JR Shikoku 8000 Series

Original livery (1992-2006) on the left, current livery (from 2004 onwards) on the right.



All the necessary dependencies are either included in this package or are avaible on the DLS.

(Consists are included! Don’t bother with placing individual cars!)


The 8000 Series was developed in the late 1980s and early 1990s as the electric counterpart of JR Shikoku’s 2000 Series tilting DMUs and was intended to give JR Shikoku some competitive margin against the rapidly-developing Shikoku expressway network.  As with the 2000 Series, JR Shikoku opted for a tilting train as a way to achieve high speeds on the island’s winding railway network without embarking in expensive track straightening projects.


Built by Hitachi and Nippon Sharyo, an initial prototype 3-car set was delivered in March 1992 and put in service on the Yosan Line on some Ishizuchi services between Takamatsu and Niihama and on some Shiokaze services between Niihama and Okayama, via the Seto Ooashi Bridge. Following the initial good results, JR Shikoku proceeded to place an order for six 3-car sets and another six 5-car sets.  A distinctive trait of the 8000 Series was it’s two different cab styles in each set: a very aereodynamic and slanted one, and a flat one with a ganway in the middle. The rationale between this was that a 3-car set and a 5-car set would’ve run coupled on the flat side and then uncouple at a designated station, with each set going in a different direction on a different limited express service, and vice-versa, two services coupling at a designated station and then continuing to the terminus of both as a single train.

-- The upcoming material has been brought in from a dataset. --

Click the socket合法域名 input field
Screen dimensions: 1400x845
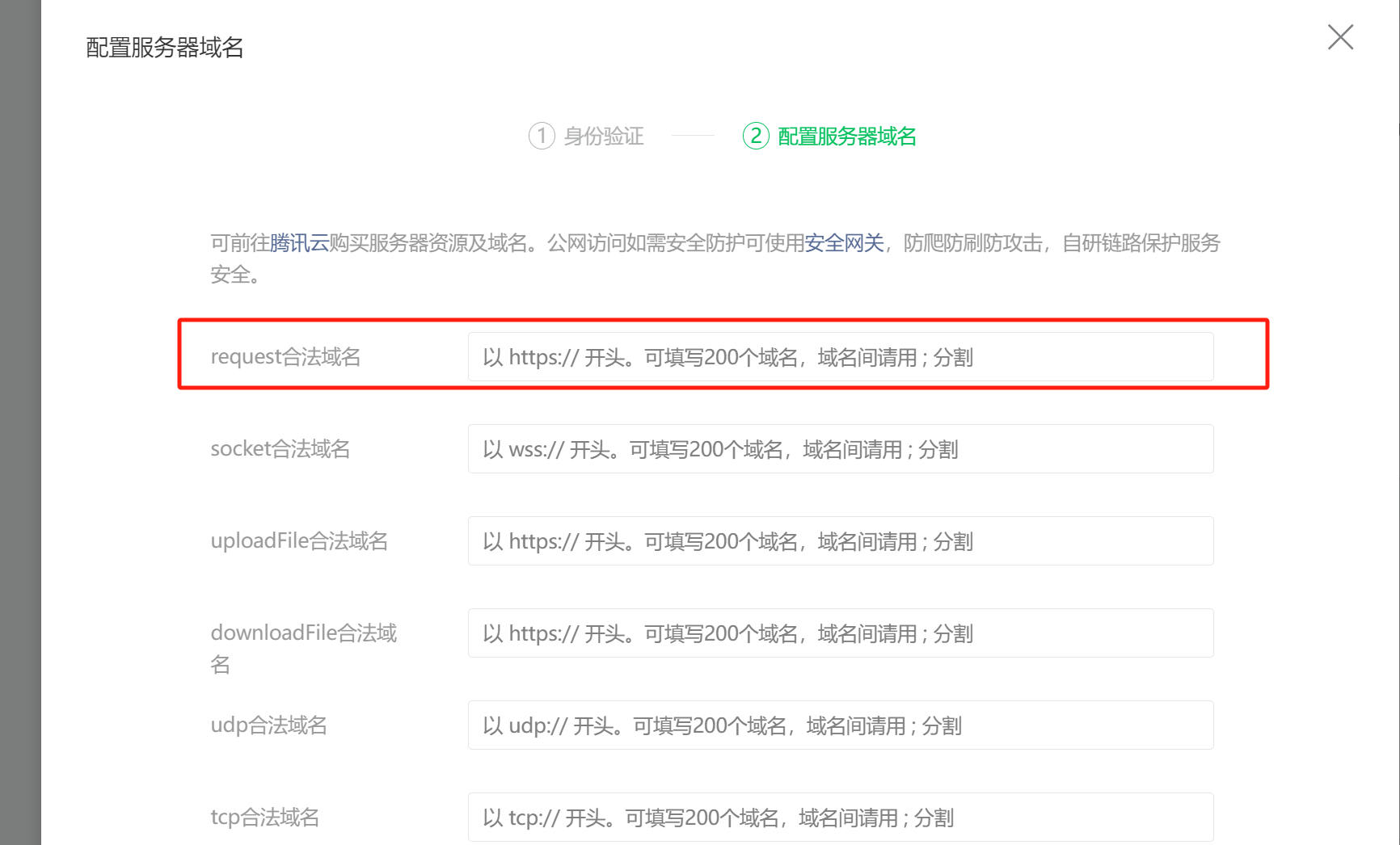841,448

On the 18th of March 1993, with the electrification of the final missing section of the Yosan Line, between Iyo-Hojo (a little north of Matsuyama) and Niihama, full 8000 Series service started, with the new tilting trains being assigned to all Ishizuchi and Shiokaze services, replacing immediately the older KiHa 181 and KiHa 185 JNR-designed non-tilting DMUs.
As such, by the mid-1990s 8000 Series trains ran the vast majority of both Ishizuchi (between Takamatsu and Matsuyama) and Shiokaze (between Matsuyama and Okayama) services, with only a small minority of Ishizuchi services running to Uwajima being operated by 2000 Series DMUs.
In standard practice, Shiokaze services are assigned to 5-car sets, and Ishizuchi services are assigned to 3-car sets. The two trains run coupled togheter from Matsuyama to Utazu, where they split, with the Shiokaze going towards Okayama, and the Ishizuchi continuing towards Takamatsu.

From a technical standpoint, the 8000 Series design was derived directly from the 2000 Series, using the same stainless steel bodyshell, bogey frame and tilting system. Like the 2000 Series, the 8000 Series is designed for a top speed of 130Km/h in revenue service, altough during testing, on the 8th of August 1992 the prototype set hit 160Km/h.

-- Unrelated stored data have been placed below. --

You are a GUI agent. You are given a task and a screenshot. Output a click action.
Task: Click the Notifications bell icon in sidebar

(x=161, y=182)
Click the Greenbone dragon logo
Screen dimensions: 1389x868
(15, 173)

Originally delivered in a blue livery with red and orange accents, as part of a refurbishment program between 2004 and 2006 all 8000 Series sets were repainted in a new dark blue, orange or red livery, denoting the type of seating of the car: non-reserved, reserved and “Green Car” respectively.

Currently, all six production sets are still in service, assigned at Matsuyama depot and used on Shiokaze and Ishizuchi services. Depsite the introduction of the 8600 Series in 2014, a tilting train of equal performance, there are no current plans to replace the 8000 Series, especially considering JR Shikoku’s dire financial situation.

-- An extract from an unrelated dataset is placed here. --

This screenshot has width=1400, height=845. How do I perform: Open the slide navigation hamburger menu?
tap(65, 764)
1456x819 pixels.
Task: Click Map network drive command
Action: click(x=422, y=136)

As one of JR Shikoku top-line trains, the 8000 Series is often used for charter services. On the new year’s eve of 1994 one set was used for a charter between Matsuyama, Tadotsu and Kotohira for groups going to Konpira and Zentuji shrines. Another set was used in 2004 as a charter train between Osaka and Kyoto, and finally in 1993 one set was used by the then-emperor and emperess (the current emperor and emperess emeritus) to go to the yearly Zenkoku Yutakana Umi Zukiri Taikai (an event to sensibilize on the conservation and well-being of marine life, a keen personal interest of the emperor) wich that year was being held in Niihama.